あの時私は - Englishman in New York
今ではダンスはポピュラーな習い事のように思うが、私の子供時代にはとても洒落たものだった。小学6年生の時に出会った同級生は母親が家で油絵を書いていたり、家の中がまるでインテリアショップのように整っていたりと、私には眩しく見える家庭環境だったのだが、家が洒落ているだけあって彼女はクラシックバレエを習っており、私も時折彼女の発表会にお呼ばれした。その子との付き合いはたった1年だったため、発表会には2回ぐらいしか行っていないとは思うだが、初めて見る舞台メイクの激しさに驚いたり、拙いながらに綺麗な衣装を着て踊る彼女を羨望の眼差しで眺めていた。
そのバレエ教室は恐らく夫婦で経営しており、妻がバレエを、夫がジャズダンスのようなものを教えていたのだと思うが、発表会ではバレエ以外のダンスが見られるのも、私の密かな楽しみだった。ある時、先生と大人達が踊るジャズダンスの演目があり、そこでかかったのがSTINGのEnglishman in New York。会場中に大音量でかかるその曲に私はすっかり心を奪われ、踊っている男性陣がとにかく輝いて見えた。私にとっては、洋楽を身近に感じた初めての体験だったと思う。ジャズテイストの曲調、途中で入るドラムだけのパート。今でも帽子を被って踊るダンサーの衣装と派手なメイク、ドラムパートの時のライティングを覚えている。その頃からFMラジオを聴く習慣があったため、すぐにSTINGの曲だと判明。それから今日この時まで、Englishman in New Yorkは思い出が走馬灯のように駆け巡る私の大事な曲になった。
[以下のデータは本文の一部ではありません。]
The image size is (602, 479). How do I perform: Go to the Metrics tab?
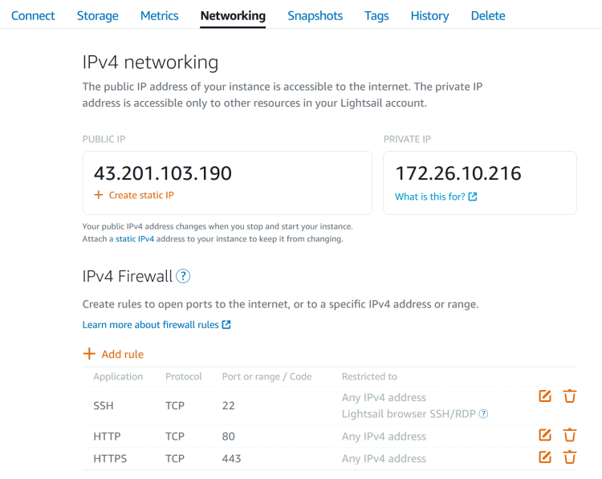pos(159,15)
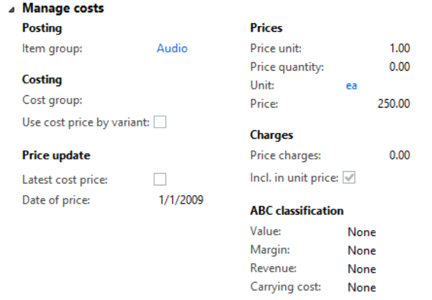Select the Date of price value
432x300 pixels.
pos(181,200)
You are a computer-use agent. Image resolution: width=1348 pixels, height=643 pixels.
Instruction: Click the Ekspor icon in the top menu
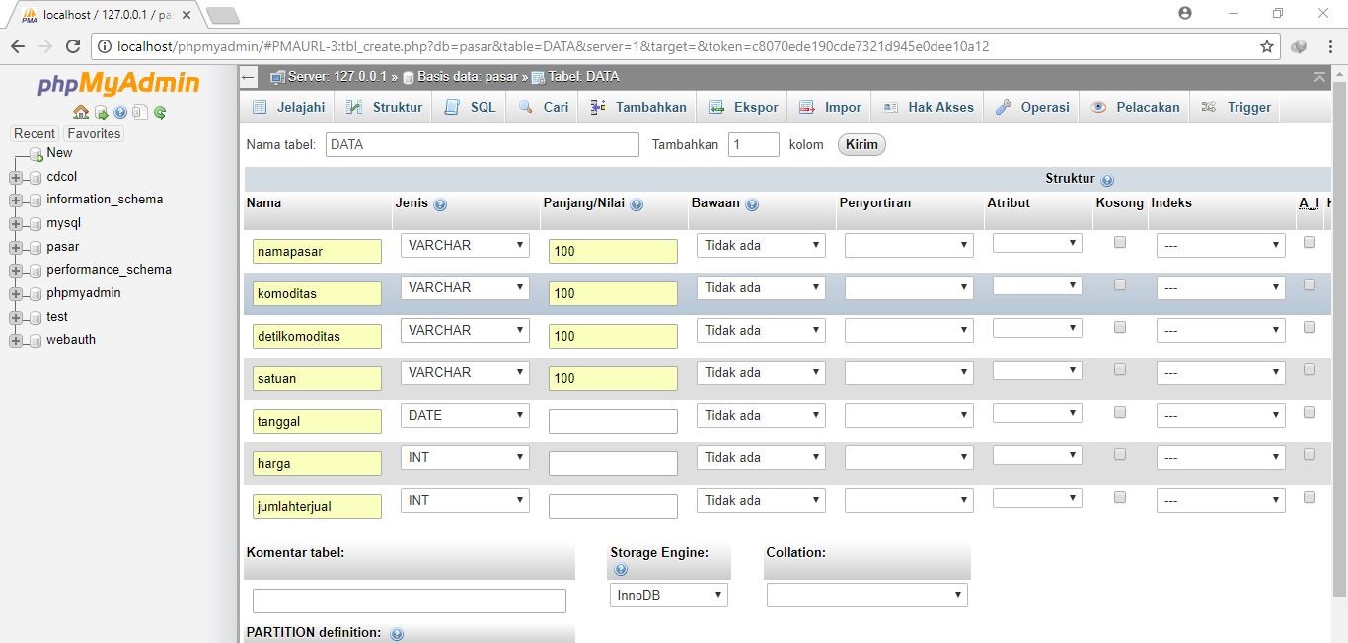[718, 107]
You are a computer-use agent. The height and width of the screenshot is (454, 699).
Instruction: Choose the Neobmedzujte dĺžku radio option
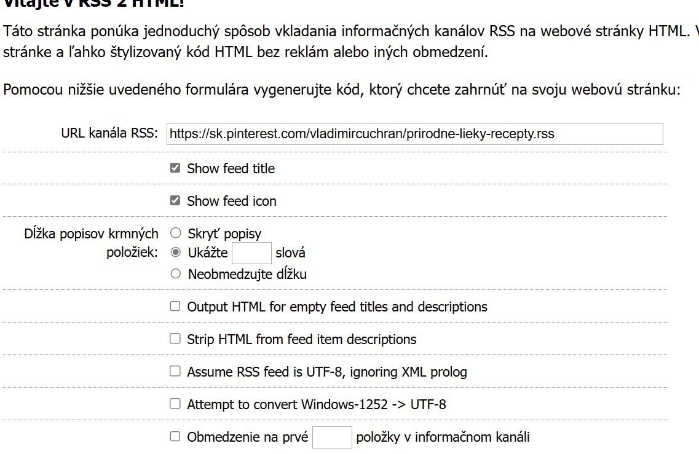[176, 274]
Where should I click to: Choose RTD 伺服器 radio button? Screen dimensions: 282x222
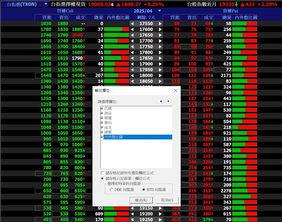click(143, 190)
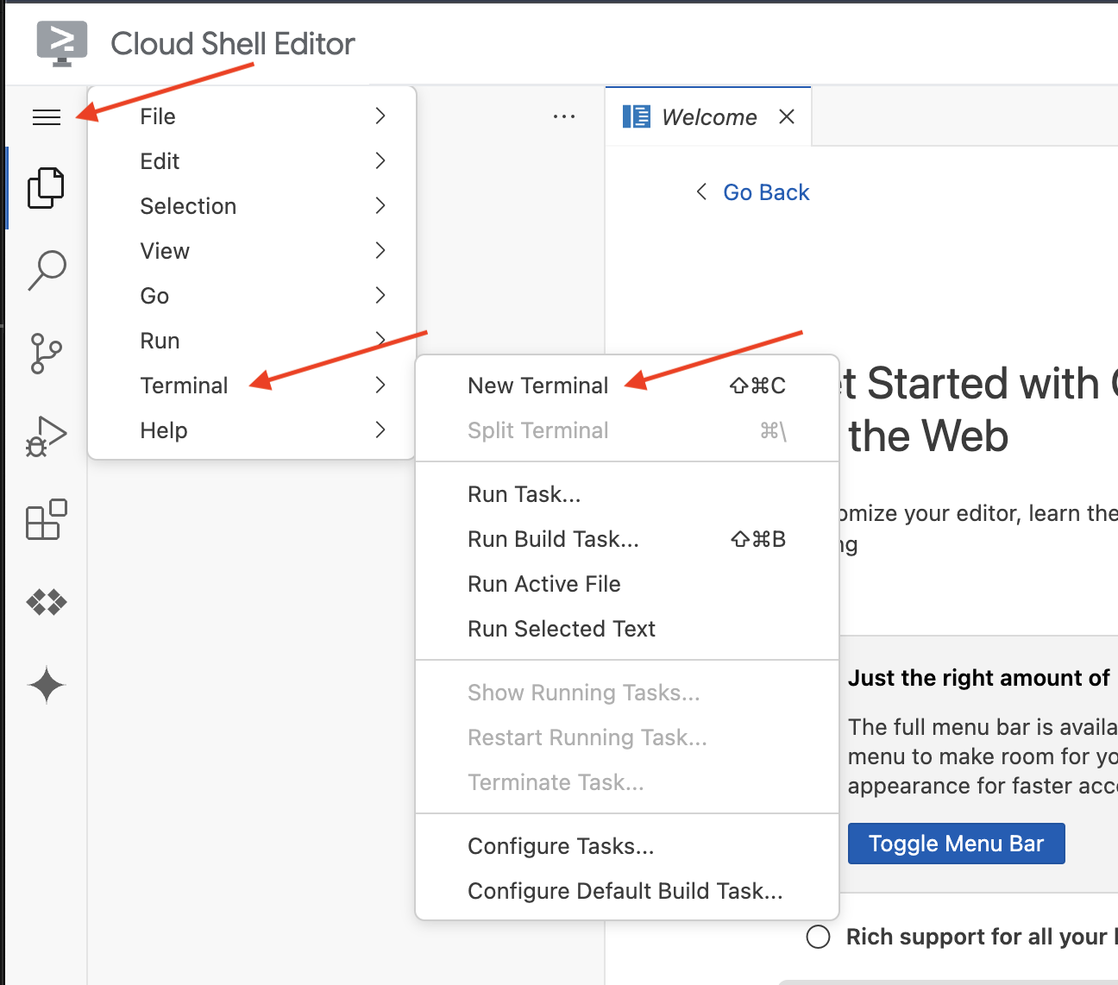This screenshot has width=1118, height=985.
Task: Select Run Build Task... menu entry
Action: pyautogui.click(x=553, y=539)
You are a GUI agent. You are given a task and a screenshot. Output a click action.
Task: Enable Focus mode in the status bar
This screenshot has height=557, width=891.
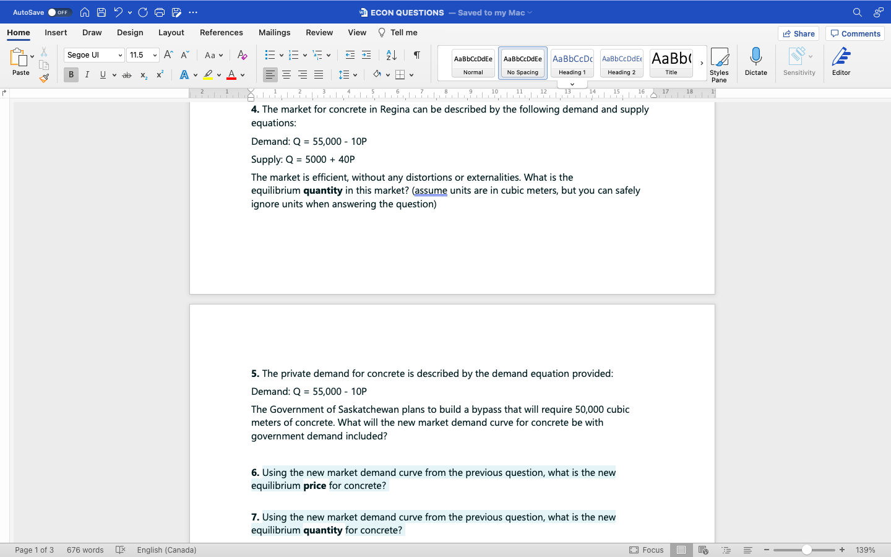tap(647, 550)
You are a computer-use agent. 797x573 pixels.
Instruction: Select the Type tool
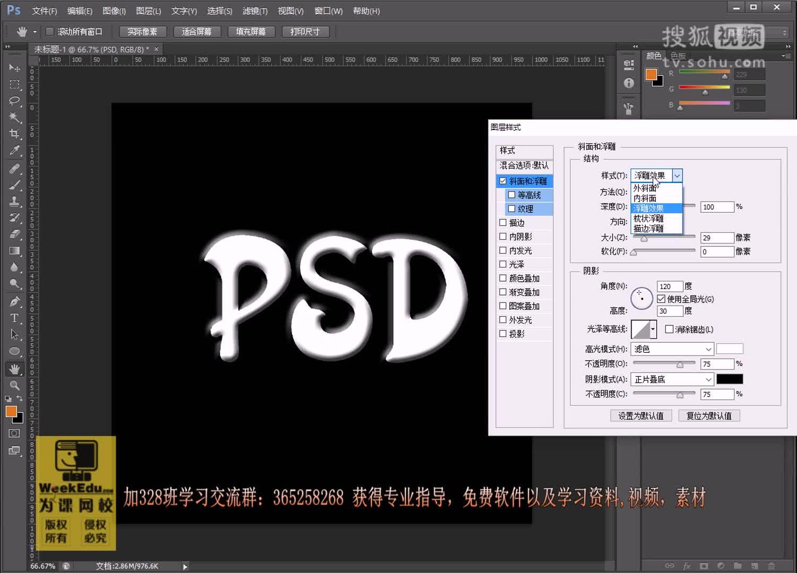point(14,318)
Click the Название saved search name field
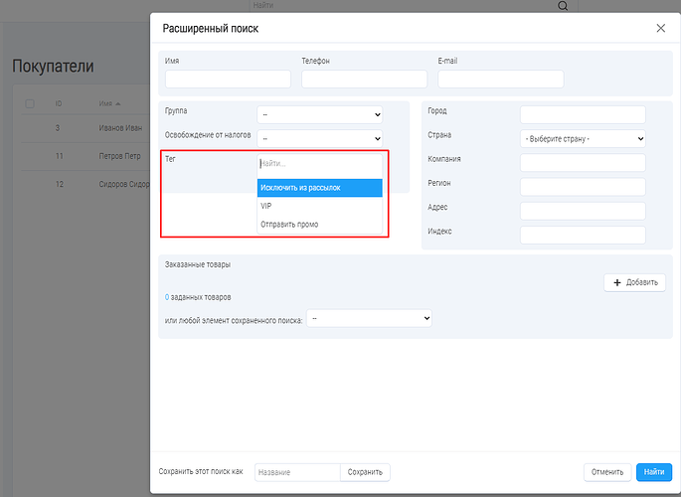The width and height of the screenshot is (681, 497). tap(297, 472)
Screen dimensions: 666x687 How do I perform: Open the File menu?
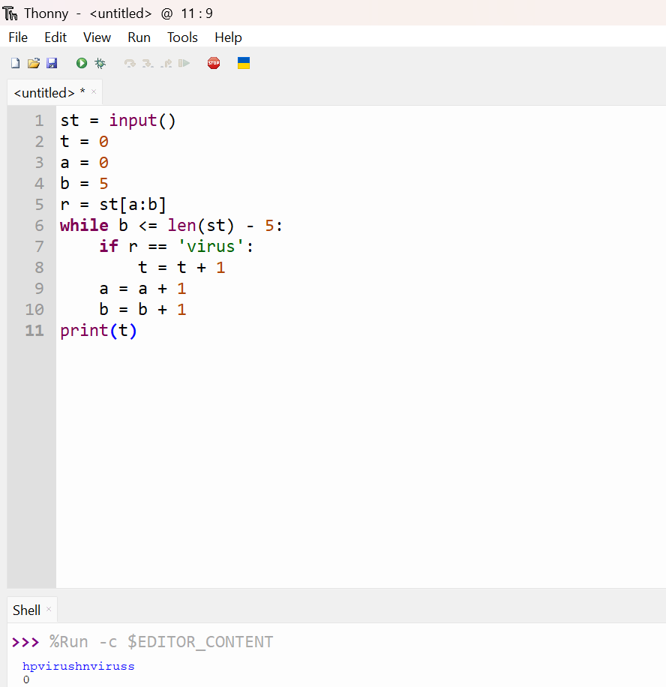[x=18, y=38]
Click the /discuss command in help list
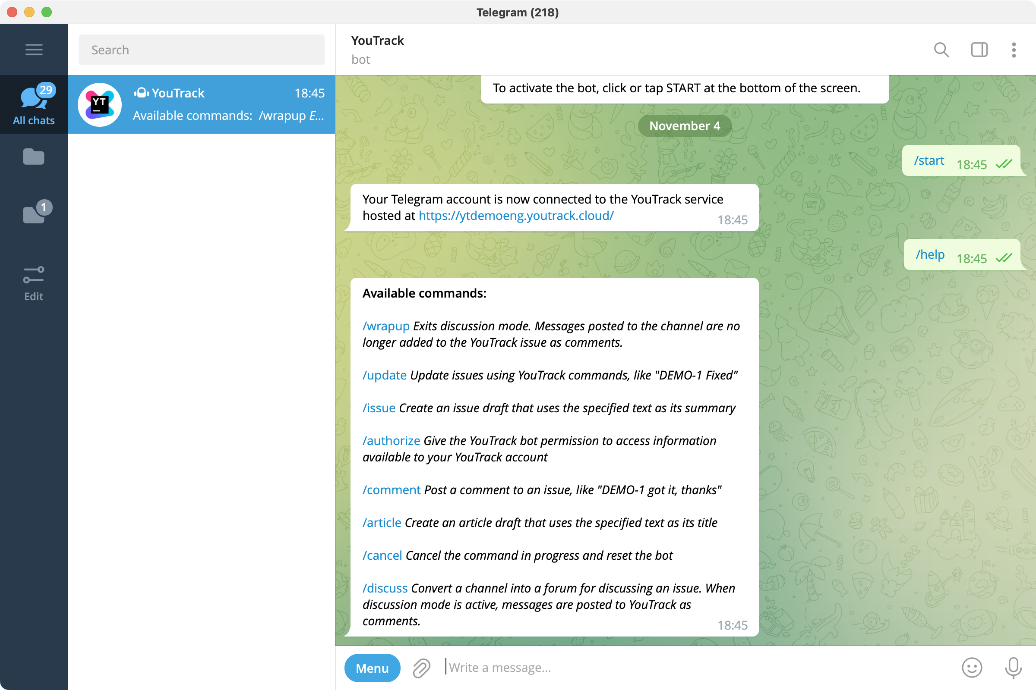Screen dimensions: 1036x690 click(x=383, y=588)
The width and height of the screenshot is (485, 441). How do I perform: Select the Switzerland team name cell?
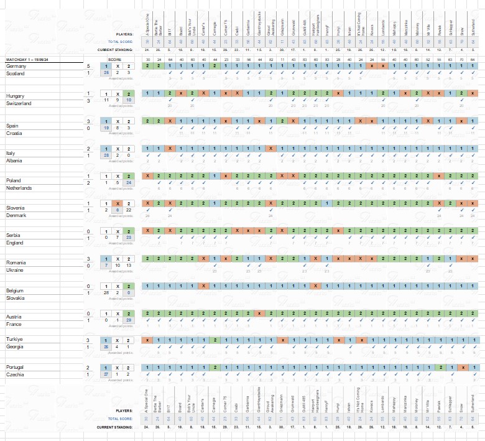19,103
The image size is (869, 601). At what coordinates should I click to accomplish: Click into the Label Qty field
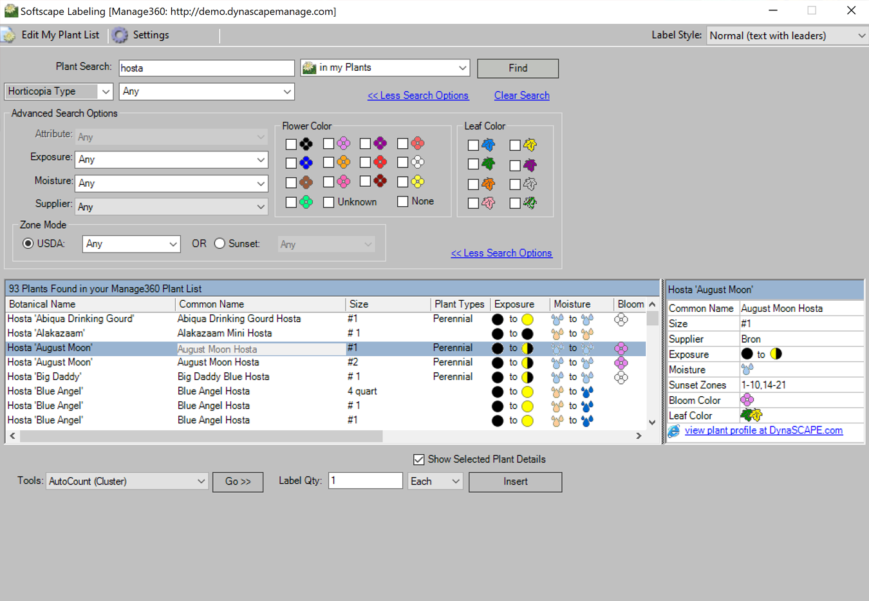pos(365,481)
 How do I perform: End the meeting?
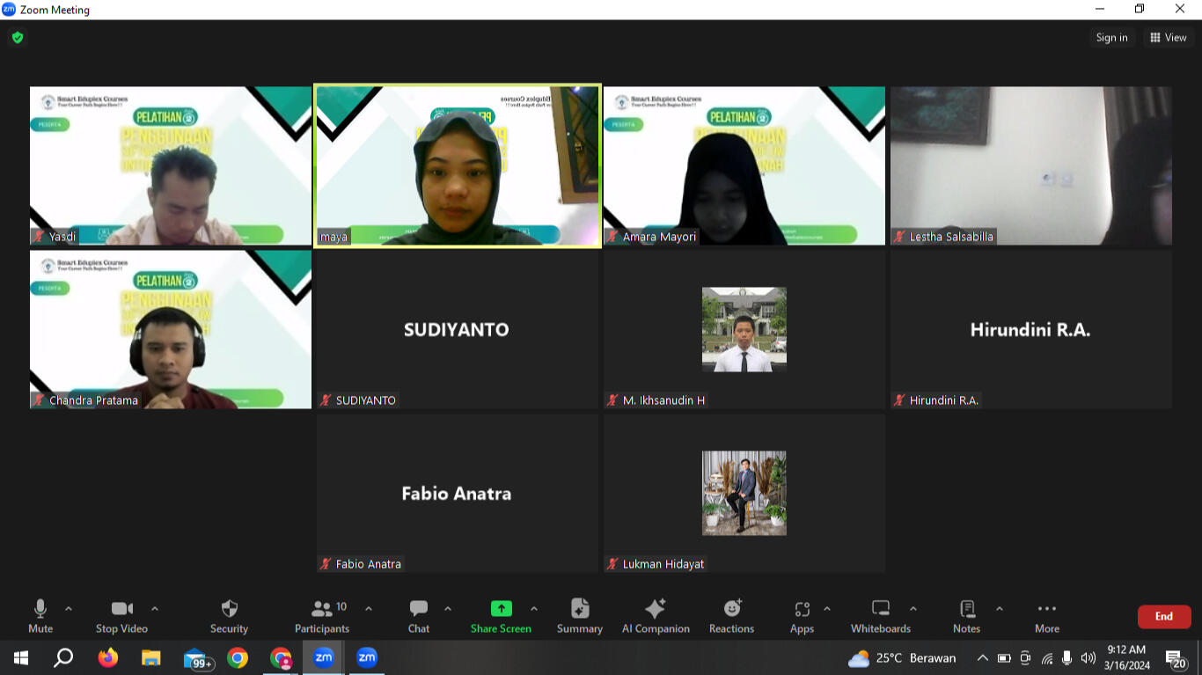click(1163, 616)
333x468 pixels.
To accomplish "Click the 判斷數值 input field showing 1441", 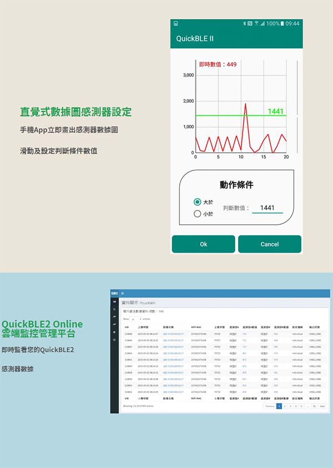I will coord(267,208).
一昨年、STINGの日本ツアーがあり、実在のSTINGに会えるなんて!と芽理さんとワクワクしながら行った。もちろん私の大事なEnglishman in New Yorkは歌われたが、残念ながら私の頭の中の輝かしいSTINGではもうなかった。現実は私の頭の中を超えていかないということを思い知り、時の流れをまざまざと感じた瞬間であった。とはいえ、私の大事なあの歌はいつでも12歳の時の新鮮な驚きと喜びに包まれている。STING、素晴らしい曲をありがとう!